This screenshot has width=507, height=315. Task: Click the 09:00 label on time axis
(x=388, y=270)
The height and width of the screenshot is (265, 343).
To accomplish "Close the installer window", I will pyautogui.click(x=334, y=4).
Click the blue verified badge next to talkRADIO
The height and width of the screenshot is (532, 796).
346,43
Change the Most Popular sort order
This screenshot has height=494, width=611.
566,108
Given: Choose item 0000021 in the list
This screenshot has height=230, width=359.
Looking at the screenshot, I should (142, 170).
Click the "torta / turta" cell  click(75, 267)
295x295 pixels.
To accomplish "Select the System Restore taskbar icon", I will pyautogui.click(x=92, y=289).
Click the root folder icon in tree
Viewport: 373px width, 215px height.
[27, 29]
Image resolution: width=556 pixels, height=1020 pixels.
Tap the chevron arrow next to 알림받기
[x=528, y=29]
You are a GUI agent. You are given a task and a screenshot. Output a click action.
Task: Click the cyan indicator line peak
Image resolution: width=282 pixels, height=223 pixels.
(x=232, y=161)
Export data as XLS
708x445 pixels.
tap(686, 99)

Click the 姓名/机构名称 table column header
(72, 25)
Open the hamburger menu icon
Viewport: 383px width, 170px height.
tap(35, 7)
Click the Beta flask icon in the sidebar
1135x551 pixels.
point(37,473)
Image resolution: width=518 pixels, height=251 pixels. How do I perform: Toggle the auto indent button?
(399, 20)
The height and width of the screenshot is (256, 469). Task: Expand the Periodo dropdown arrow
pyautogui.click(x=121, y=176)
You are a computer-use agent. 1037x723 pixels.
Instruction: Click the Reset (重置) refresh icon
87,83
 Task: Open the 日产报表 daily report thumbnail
******
◆ Task prompt
For the string "agent", show each line of the listing where it appears.

◆ Result of this task
You are a GUI agent. You are given a task and a screenshot. Output a click action.
You are a computer-use agent. 1037x723 pixels.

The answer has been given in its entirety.